Below are some records. Retype exactly the lines from the one containing "Instruction: Click Auditer" through the one containing "This screenshot has width=1024, height=683.", both included, skipping every picture.
─── DATASET CONTENT ───
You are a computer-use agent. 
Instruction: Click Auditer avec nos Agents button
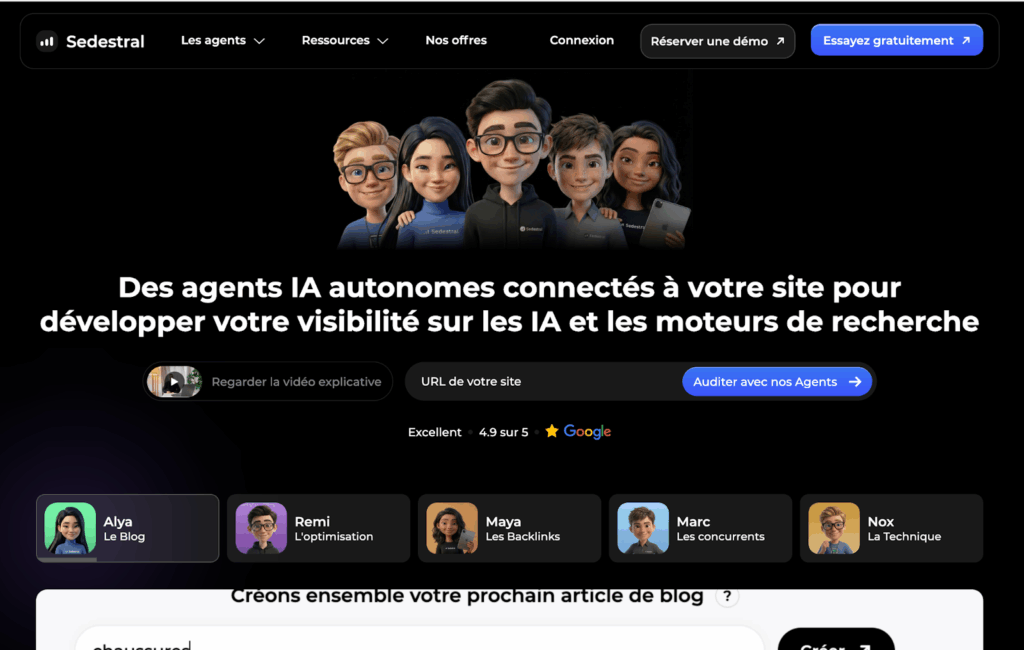pos(777,382)
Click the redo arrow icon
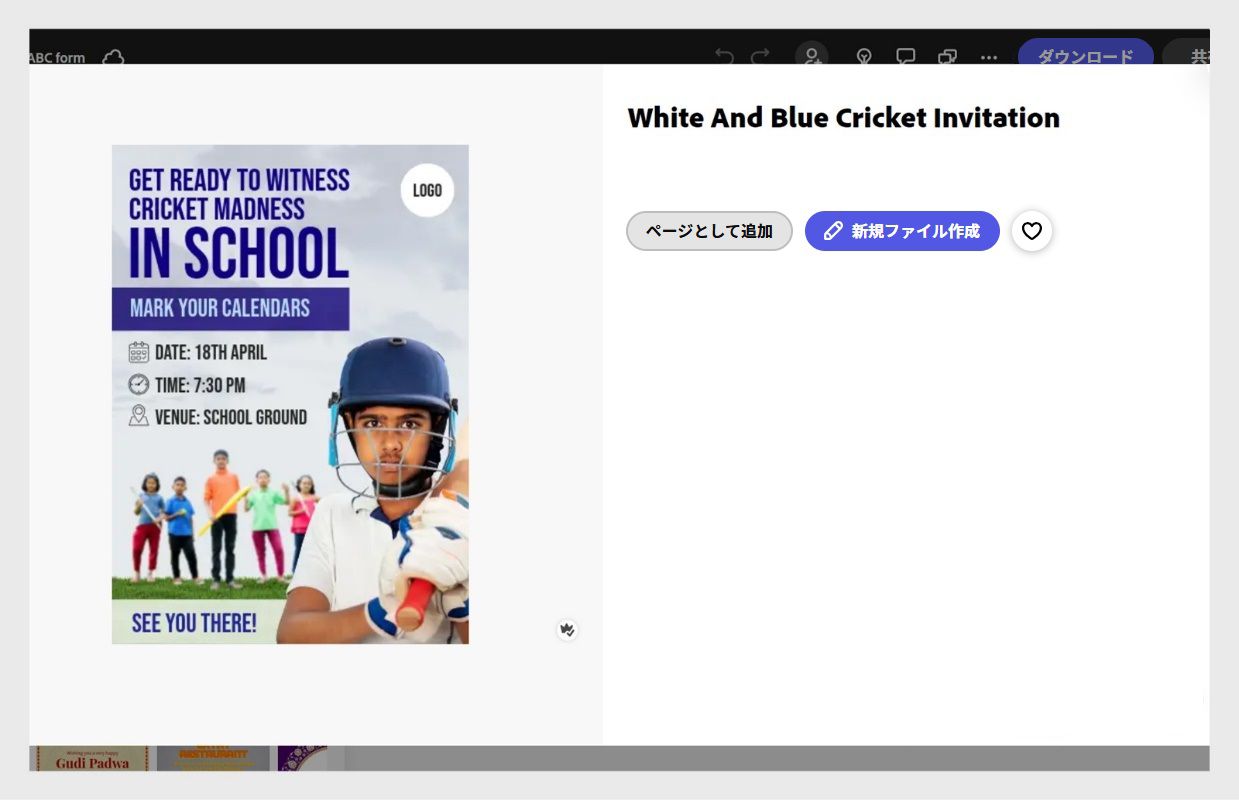 760,57
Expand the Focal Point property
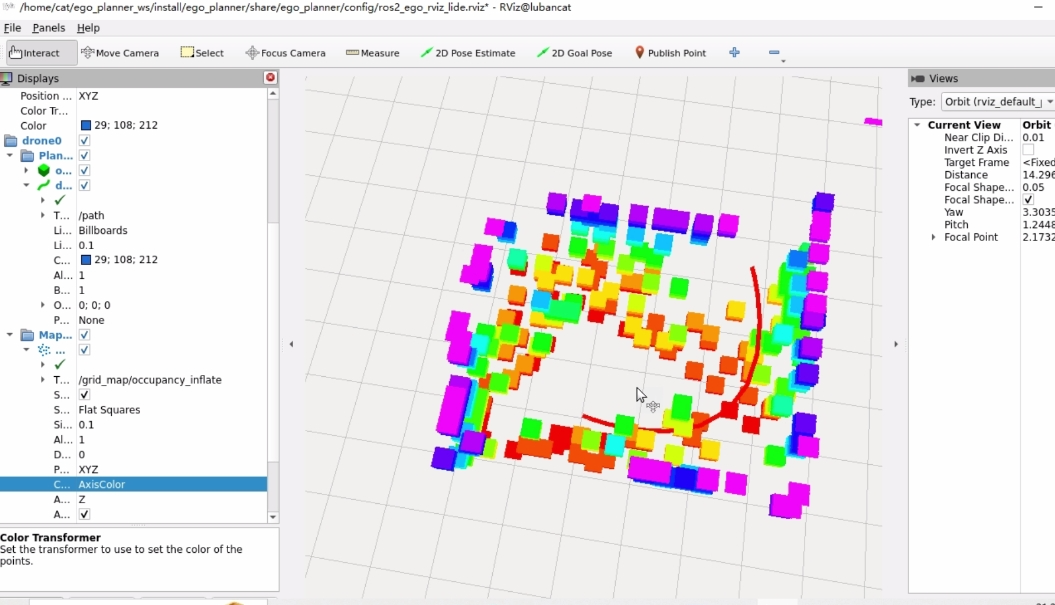The image size is (1055, 605). [x=934, y=237]
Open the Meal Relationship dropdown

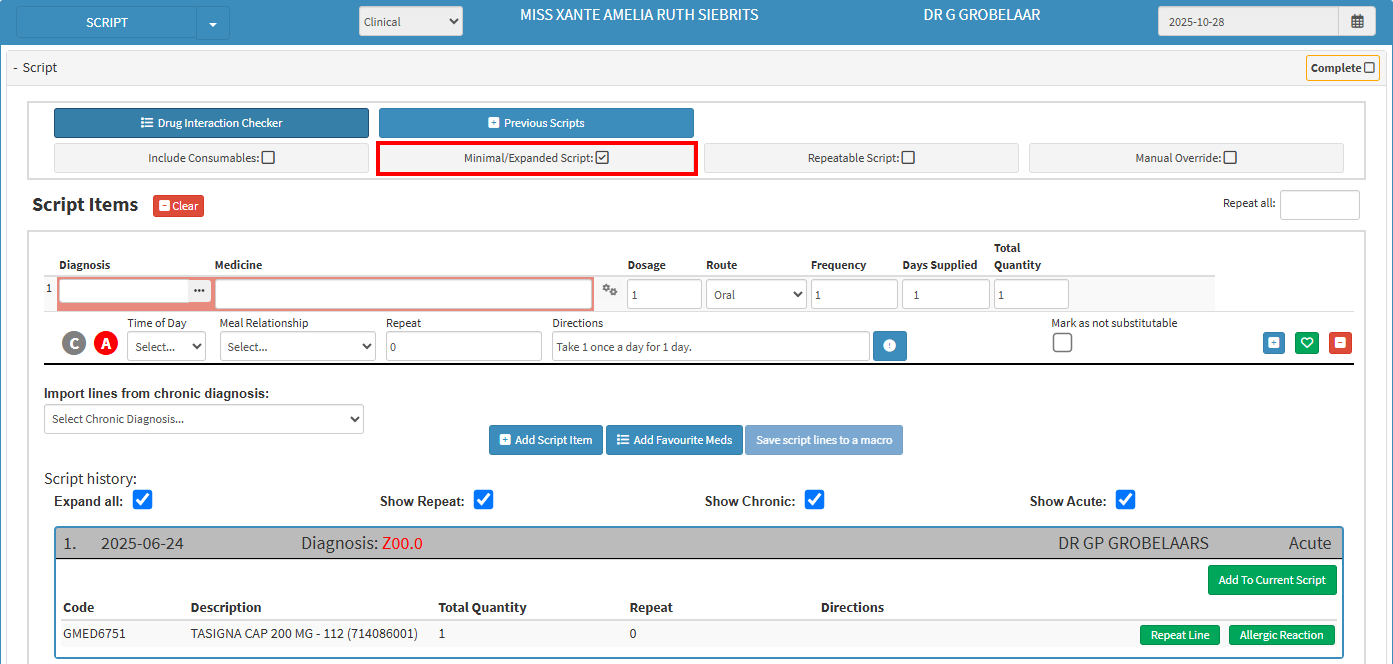point(297,347)
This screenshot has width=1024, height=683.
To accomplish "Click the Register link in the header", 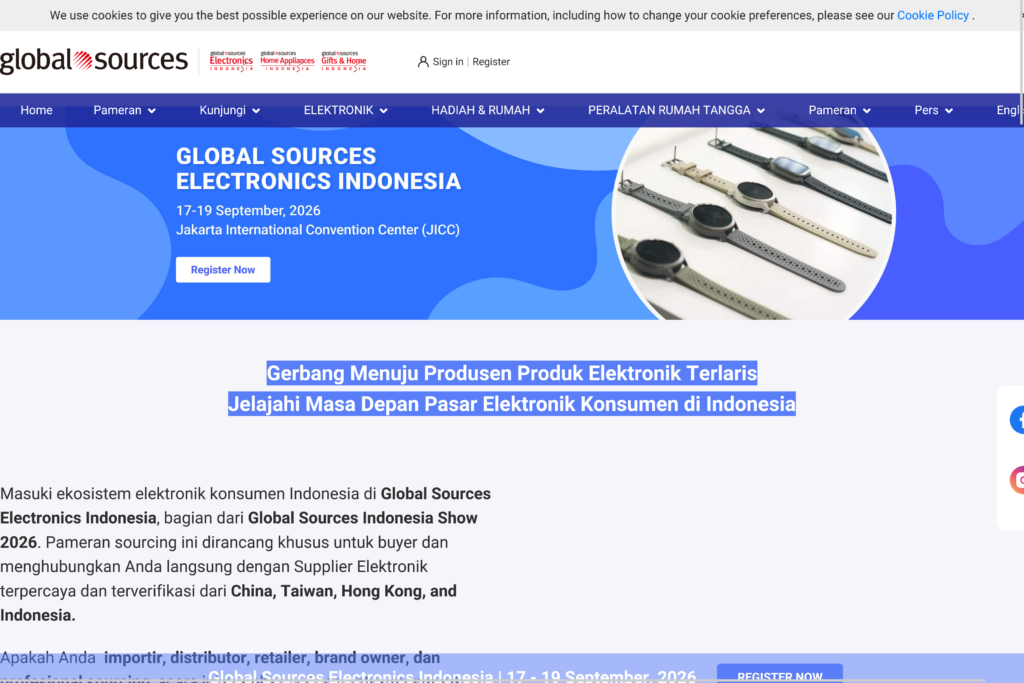I will click(x=491, y=62).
───
### THE ANSWER
Instruction: Click Auditer avec nos Agents button
pos(777,382)
Click the redo arrow icon
 760,57
Expand the Focal Point property
The image size is (1055, 605). [x=934, y=237]
Open the Meal Relationship dropdown

point(297,347)
This screenshot has width=1024, height=683.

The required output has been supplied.